No século passado (de novo) houve um atentado contra a vida do presidente Ronald Reagan, e logo se constatou o motivo. O autor, mentalmente desequilibrado, queria impressionar uma única pessoa, atriz de um filme em cartaz. Imagino que no filme ela se envolvia em algum atentado, e talvez ele tenha procurado demonstrar sua capacidade para fazer a mesma coisa; em seguida passaria a exibir-se diante dela com objetivos fáceis de imaginar. Há loucura para tudo…
Outro fato bem antigo (parece que tudo hoje aponta para o século passado) se refere a uma menina que teve poliomielite (doença considerada extinta… no século passado). A recuperação exigia fisioterapia, durante a qual ela reclamava das dores e outros aspectos desagradáveis. Num dia de choramingos especialmente irritantes, a mãe chamou-a às falas, em termos como estes:
— Minha filha, estamos fazendo tudo ao nosso alcance para você voltar a andar como uma pessoa normal. É o que podemos fazer, mas se não houver cooperação da sua parte, os resultados não serão esses. Você vai ficar aleijada para toda a vida, não vai conseguir emprego nem um bom marido. Se você quer ficar assim, basta parar de fazer os exercícios, mas depois não ponha a culpa em nós.
Resultado: Poucos anos depois, ela se tornou campeã olímpica de corrida. É fácil imaginar quantos esforços fez para agradar à mãe. Parece até que exagerou…
O personagem central de um dos maiores clássicos da literatura mundial dedica todo o tempo dos dois grossos volumes tentando praticar algum ato heroico a fim de impressionar a dama dos seus sonhos. Ou melhor, da sua imaginação, onde Dulcineia del Toboso adquire belezas e virtudes que passaram bem longe da supervalorizada vizinha. Empenhado em praticar façanhas para impressionar a Dulcineia imaginária, Dom Quixote de la Mancha se dá mal ao investir contra moinhos de vento, atacar inofensivos peregrinos que supõe serem malfeitores, atribuir poderes legendários a objetos corriqueiros. Imagina-se dotado de virtudes sobre-humanas, como as que os literatos da época atribuíram a seus personagens dos romances de cavalaria.
Quem eram esses grandes heróis imaginários? Se você conhece Batman, Flash Gordon, Super-homem, Capitão Marvel, Capitão América, Homem Aranha, Jedi, Príncipe Submarino, Tarzan, ou até o Capitão Atlas, troque as roupas deles, as armas que usam, os meios de transporte e mais umas coisinhas, e terá os mirabolantes personagens daqueles romances. São farinha do mesmo saco. O curioso é que os mesmos admiradores desses imaginários heróis modernos caem de porrete em cima de cavaleiros medievais, heróis reais de carne e osso. Por que essa discriminação?

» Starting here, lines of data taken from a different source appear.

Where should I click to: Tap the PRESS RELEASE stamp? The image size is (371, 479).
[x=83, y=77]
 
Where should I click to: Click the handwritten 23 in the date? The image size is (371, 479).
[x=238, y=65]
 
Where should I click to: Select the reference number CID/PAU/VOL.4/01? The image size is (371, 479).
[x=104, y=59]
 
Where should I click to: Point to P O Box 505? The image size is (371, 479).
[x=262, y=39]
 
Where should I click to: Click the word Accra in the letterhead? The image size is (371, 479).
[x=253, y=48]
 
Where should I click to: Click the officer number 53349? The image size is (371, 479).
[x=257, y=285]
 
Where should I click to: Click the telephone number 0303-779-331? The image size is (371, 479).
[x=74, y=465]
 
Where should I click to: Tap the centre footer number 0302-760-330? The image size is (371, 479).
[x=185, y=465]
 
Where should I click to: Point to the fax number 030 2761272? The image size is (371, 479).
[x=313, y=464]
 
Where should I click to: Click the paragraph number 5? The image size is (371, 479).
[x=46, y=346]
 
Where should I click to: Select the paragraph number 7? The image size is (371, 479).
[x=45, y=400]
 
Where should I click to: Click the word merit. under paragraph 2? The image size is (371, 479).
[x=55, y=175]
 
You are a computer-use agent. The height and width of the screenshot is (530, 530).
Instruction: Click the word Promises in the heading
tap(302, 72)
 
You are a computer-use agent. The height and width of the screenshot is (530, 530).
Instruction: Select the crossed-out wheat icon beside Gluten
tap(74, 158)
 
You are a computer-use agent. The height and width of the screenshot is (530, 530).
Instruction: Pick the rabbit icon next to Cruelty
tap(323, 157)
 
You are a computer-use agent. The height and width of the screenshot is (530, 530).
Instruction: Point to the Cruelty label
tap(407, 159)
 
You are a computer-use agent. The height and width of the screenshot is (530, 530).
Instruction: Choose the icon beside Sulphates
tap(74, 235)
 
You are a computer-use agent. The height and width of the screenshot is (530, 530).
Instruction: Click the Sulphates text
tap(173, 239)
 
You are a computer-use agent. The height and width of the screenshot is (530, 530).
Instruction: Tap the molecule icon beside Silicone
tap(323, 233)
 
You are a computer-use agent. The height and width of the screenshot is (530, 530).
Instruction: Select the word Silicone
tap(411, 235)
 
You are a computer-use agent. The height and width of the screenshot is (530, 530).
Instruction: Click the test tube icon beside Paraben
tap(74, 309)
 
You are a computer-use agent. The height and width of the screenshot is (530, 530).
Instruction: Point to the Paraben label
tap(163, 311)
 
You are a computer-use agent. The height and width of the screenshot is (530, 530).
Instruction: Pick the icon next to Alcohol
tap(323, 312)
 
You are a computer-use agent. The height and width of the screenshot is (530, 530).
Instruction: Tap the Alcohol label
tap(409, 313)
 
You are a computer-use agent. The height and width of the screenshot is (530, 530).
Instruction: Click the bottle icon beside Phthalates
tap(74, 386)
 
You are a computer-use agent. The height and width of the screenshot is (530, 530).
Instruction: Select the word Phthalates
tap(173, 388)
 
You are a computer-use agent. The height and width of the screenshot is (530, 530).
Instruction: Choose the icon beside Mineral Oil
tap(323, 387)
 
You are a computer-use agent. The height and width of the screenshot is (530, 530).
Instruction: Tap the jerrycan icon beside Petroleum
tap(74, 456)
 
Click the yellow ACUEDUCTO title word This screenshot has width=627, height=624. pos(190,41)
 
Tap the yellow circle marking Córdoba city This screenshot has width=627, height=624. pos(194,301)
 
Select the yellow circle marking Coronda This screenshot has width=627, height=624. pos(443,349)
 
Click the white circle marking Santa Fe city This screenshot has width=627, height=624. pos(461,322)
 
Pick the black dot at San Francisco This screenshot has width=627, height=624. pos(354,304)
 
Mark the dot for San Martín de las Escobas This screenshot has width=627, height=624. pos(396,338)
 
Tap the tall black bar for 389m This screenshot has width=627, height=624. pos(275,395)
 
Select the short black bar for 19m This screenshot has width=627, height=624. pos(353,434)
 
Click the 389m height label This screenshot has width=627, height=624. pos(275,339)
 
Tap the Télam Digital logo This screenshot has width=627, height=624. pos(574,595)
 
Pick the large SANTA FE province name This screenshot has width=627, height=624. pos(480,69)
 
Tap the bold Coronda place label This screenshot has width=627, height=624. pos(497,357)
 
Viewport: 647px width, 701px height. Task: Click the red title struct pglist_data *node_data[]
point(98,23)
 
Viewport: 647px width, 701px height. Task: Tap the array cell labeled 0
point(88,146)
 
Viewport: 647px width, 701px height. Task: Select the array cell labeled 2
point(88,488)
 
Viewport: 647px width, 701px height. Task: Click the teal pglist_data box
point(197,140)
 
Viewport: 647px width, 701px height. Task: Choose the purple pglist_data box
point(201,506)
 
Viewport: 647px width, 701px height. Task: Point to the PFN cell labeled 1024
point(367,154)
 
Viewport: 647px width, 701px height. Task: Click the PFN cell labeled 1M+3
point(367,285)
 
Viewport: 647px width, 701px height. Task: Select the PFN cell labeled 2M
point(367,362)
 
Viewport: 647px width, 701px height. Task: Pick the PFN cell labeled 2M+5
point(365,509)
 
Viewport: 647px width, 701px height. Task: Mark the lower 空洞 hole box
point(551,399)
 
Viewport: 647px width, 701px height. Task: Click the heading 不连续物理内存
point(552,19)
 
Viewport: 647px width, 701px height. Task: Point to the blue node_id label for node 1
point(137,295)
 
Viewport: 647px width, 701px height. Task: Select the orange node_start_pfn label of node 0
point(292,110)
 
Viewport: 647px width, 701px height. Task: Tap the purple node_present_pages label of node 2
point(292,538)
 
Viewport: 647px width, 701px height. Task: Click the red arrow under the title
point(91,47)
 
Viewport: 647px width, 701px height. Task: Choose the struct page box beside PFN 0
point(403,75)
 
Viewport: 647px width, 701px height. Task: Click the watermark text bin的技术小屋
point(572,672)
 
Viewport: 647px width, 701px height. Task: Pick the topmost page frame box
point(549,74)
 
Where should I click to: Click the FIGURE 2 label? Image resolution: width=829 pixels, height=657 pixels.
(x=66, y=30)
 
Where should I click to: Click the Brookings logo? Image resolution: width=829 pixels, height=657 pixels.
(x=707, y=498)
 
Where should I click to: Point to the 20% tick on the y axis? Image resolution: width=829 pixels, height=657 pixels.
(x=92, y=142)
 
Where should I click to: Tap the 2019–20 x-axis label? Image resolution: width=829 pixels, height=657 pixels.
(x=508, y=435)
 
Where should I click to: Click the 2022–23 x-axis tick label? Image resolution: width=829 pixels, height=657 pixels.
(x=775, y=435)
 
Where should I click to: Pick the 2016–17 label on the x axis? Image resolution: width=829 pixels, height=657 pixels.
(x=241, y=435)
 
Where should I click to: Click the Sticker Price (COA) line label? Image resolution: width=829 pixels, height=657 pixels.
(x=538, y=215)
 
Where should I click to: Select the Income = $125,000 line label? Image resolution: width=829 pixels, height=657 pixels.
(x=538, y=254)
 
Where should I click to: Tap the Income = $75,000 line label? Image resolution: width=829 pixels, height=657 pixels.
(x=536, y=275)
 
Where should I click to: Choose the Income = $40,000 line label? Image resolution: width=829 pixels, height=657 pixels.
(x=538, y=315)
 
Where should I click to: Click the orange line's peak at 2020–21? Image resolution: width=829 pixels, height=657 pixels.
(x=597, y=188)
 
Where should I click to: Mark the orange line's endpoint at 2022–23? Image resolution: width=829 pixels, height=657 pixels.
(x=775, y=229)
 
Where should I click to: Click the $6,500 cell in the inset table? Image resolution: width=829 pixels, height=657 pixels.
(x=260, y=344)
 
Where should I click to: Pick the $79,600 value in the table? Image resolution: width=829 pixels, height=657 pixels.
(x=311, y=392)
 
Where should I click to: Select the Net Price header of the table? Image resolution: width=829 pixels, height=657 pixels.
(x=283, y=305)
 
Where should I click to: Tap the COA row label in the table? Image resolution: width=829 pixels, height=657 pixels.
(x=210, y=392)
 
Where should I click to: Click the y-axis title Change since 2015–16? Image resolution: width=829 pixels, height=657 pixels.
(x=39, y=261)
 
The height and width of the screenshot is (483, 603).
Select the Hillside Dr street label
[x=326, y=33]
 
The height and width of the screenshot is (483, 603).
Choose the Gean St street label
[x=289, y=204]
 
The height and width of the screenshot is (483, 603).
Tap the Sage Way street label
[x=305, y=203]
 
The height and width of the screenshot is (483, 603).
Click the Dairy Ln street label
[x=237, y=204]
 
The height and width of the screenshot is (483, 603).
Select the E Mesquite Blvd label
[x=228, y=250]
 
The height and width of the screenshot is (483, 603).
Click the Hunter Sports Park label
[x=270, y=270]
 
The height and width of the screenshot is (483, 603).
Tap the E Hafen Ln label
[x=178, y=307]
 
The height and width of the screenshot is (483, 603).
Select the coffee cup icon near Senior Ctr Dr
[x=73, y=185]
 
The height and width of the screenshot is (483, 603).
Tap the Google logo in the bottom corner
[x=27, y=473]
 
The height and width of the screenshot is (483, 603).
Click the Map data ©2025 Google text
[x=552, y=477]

Acontece que a verdadeira cavalaria medieval era realmente heroica, dedicada a causas nobres. Seus feitos grandiosos estão consignados na história das Cruzadas e em muitas outras batalhas decisivas, relegadas hoje a um esquecimento proposital e inexplicável. Os romances de cavalaria deturparam os feitos desses heróis e aviltaram seu objetivo real, substituindo-o pela conquista do amor de uma dama. Cervantes, por meio do seu imaginário Dom Quixote, lançou no ridículo os romances de cavalaria e seus heróis mirabolantes, levando de roldão a real cavalaria medieval, cujas lutas heroicas e memoráveis impediram, entre inúmeras tragédias, a conquista do mundo inteiro pelos muçulmanos. O próprio Cervantes participou de uma delas.
Hoje não temos mais esses heróis. Sua imagem negativa, tal como foi falseada por Cervantes, foi o resultado mais corrosivo e mais permanente, talvez o real objetivo do autor espanhol. Quem o afirma é um grande escritor, para quem Dom Quixote fez mais mal à cavalaria medieval, à nobreza e à civilização cristã do que toda a obra de Voltaire. Não é dizer pouco.
Você vê alguma utilidade nesses mirabolantes personagens de quadrinhos e filmes? Ontem e hoje, farinha do mesmo saco, inúteis e prejudiciais.
Exemplo típico a ilustrar a argumentaçao inicial do artigo vem de Joyce, dizendo que se onze pessoas no mundo todo entendessem seu Ulysses, ele já se consideraria realizado…. no entanto, quem se importa com os devaneios de Leopold, Molly Bloom e Stephen Dedalus, quando se tem a “w.w.w.”?